Work to complete> Return copies of the lines below that mention "computer".

Source data>
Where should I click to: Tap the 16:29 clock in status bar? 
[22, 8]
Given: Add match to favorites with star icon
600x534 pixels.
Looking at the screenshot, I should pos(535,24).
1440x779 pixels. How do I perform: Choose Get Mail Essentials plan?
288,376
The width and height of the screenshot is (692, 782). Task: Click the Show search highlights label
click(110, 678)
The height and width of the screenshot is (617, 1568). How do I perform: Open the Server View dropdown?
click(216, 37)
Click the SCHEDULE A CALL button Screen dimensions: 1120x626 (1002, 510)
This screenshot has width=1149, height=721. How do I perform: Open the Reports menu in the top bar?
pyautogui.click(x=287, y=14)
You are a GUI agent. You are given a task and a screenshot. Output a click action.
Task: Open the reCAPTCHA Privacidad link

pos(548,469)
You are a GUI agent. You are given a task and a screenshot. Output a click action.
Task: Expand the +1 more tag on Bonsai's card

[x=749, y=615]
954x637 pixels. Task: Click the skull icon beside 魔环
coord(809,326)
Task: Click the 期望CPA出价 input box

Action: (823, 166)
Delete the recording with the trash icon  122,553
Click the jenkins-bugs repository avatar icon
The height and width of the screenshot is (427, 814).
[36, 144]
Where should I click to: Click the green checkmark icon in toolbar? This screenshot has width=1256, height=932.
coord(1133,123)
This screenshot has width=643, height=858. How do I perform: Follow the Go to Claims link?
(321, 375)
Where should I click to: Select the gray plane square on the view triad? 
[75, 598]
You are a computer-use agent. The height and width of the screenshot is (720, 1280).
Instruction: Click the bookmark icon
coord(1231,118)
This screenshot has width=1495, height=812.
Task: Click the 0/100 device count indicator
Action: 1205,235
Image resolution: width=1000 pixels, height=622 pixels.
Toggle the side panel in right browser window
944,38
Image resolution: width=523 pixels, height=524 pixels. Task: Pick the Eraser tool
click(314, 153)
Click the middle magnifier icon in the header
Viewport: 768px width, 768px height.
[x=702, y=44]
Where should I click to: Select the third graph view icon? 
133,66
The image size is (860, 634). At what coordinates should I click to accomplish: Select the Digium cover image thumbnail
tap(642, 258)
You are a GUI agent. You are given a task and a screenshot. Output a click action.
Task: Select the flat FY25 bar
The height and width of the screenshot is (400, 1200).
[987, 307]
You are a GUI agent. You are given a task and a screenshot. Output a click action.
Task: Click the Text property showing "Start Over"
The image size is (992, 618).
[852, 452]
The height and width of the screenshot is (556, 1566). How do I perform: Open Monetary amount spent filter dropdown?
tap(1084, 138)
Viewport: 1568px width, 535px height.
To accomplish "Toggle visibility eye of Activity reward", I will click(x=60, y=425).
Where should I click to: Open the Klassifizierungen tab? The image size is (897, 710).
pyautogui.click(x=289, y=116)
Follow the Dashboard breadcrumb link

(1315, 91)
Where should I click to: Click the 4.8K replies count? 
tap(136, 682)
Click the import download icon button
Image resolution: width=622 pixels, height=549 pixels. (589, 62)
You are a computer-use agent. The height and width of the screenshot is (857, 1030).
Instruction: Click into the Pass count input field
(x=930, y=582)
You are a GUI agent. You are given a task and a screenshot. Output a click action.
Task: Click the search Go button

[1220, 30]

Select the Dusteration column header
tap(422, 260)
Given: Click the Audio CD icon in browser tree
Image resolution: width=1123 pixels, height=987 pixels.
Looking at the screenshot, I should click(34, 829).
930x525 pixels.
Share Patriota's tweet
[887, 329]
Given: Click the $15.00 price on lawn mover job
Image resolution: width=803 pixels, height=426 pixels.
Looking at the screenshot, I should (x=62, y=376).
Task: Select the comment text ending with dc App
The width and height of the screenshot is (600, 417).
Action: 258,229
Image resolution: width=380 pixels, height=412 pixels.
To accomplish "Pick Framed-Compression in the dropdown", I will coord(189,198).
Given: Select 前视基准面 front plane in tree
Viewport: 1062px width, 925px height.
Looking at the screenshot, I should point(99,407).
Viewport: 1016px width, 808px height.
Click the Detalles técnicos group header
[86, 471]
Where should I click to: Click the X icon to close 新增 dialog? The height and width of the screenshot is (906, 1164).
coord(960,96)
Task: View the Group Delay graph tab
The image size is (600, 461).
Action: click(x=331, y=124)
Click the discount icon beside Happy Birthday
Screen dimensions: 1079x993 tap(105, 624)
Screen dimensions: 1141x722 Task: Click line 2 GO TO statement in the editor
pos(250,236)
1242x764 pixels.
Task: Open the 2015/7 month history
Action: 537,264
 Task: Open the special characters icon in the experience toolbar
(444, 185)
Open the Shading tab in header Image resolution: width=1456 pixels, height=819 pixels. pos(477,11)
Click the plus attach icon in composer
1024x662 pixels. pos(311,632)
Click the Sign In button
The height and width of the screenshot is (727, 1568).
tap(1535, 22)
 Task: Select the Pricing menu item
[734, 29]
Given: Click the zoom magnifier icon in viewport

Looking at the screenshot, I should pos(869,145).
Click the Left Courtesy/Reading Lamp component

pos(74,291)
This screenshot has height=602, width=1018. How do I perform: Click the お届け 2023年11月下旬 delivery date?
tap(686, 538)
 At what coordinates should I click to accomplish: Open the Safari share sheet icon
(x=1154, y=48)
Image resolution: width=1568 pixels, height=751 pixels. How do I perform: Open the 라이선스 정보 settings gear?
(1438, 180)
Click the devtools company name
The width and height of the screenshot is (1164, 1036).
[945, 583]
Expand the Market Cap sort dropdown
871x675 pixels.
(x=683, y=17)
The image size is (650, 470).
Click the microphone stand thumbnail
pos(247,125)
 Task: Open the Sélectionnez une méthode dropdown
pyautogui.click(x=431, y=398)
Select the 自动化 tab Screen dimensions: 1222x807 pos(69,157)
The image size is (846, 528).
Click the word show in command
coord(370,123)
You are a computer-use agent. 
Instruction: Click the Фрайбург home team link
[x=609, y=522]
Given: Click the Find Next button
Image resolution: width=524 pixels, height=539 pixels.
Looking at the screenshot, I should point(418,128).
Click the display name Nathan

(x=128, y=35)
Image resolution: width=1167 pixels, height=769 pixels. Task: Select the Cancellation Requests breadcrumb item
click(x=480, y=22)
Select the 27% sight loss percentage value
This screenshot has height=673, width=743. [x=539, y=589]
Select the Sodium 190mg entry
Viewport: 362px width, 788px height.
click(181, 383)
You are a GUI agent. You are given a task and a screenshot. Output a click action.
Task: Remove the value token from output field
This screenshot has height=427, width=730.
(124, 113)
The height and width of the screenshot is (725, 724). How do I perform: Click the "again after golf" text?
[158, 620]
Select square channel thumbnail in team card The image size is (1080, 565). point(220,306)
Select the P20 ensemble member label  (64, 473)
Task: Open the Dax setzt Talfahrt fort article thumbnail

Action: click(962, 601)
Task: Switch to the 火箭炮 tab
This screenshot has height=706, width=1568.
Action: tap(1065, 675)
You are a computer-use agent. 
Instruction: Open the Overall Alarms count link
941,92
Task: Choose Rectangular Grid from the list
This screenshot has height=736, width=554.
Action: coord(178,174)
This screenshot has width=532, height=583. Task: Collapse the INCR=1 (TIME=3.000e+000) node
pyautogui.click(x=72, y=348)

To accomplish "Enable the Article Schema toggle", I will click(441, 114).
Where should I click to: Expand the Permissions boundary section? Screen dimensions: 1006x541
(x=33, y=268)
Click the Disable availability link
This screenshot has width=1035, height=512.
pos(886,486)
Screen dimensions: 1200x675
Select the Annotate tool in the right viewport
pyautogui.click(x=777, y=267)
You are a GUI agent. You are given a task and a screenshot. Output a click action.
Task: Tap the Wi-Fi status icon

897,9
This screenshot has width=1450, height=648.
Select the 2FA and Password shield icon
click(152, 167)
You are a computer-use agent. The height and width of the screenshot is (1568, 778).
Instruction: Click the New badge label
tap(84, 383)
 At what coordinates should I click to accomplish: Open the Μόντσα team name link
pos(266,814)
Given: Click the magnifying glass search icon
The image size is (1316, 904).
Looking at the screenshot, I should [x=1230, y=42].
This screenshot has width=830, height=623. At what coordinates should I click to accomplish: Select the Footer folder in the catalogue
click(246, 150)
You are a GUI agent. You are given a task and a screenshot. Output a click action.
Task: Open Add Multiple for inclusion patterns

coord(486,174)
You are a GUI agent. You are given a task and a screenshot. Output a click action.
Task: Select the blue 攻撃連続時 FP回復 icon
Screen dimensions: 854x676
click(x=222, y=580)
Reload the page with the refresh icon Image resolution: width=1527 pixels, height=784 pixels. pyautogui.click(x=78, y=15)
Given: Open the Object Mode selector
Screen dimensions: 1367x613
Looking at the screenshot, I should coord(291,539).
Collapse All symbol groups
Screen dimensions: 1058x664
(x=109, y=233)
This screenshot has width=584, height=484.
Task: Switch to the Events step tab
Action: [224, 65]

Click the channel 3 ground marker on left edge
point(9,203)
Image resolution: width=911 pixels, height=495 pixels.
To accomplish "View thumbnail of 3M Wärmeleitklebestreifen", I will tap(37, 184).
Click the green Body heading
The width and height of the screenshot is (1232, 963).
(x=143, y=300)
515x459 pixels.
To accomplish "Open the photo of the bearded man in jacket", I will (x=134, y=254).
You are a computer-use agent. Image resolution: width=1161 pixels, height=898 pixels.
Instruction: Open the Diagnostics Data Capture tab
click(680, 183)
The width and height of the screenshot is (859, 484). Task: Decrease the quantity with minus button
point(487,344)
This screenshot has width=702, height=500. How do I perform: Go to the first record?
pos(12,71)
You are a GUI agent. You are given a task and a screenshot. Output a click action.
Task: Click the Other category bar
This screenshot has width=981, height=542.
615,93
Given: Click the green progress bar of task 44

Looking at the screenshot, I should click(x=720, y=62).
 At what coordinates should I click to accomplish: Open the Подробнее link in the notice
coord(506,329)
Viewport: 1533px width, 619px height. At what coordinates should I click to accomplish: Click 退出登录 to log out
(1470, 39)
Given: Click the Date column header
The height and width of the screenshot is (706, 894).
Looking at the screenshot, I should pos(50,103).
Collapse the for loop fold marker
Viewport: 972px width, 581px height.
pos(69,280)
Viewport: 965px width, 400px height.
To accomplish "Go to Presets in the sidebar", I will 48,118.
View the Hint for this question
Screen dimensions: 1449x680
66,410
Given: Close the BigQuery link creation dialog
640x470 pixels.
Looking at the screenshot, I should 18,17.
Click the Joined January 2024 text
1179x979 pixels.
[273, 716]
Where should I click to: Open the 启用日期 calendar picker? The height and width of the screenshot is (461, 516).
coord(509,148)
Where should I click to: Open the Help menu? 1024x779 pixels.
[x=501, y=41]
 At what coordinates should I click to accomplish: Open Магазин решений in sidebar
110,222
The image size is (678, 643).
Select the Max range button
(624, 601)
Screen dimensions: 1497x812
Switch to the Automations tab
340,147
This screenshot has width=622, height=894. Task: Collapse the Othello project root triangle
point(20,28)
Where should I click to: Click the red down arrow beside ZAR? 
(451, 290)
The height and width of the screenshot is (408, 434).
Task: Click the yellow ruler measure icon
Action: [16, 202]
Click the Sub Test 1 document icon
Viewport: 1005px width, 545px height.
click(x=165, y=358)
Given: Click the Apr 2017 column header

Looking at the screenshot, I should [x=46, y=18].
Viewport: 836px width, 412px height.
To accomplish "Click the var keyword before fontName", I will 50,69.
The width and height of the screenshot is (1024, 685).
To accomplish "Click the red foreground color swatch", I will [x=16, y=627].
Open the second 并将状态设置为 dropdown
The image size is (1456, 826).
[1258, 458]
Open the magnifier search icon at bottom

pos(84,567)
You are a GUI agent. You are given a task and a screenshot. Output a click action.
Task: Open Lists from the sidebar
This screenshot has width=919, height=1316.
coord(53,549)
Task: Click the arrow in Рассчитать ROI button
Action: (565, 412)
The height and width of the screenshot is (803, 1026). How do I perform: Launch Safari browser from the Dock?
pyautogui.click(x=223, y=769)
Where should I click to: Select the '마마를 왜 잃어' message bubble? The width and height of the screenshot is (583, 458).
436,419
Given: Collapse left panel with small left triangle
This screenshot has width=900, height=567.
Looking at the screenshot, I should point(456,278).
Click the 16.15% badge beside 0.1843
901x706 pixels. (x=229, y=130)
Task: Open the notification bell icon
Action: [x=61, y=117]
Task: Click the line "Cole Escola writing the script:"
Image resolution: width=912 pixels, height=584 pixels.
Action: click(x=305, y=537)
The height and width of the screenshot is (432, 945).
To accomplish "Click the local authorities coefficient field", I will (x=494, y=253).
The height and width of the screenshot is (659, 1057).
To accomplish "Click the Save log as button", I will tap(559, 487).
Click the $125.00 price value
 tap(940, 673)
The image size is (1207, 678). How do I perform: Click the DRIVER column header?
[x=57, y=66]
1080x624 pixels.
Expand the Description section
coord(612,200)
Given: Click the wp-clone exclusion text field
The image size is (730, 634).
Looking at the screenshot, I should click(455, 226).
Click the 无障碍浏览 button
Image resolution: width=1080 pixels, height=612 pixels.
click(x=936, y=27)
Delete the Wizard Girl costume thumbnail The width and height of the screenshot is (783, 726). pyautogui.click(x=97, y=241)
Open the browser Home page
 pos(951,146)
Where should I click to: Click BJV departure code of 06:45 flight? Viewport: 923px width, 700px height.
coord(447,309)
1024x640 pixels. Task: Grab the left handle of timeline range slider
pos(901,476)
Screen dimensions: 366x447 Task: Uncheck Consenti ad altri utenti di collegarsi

Exercise response>
You are a computer-use agent. The height and width of the screenshot is (720, 1280).
You are a computer-use agent. The height and width of the screenshot is (857, 1030).
You are a computer-use agent. 
You are a computer-use agent. 
You are a computer-use agent. The height and width of the screenshot is (1568, 778).
You are a computer-use agent. Image resolution: width=1161 pixels, height=898 pixels.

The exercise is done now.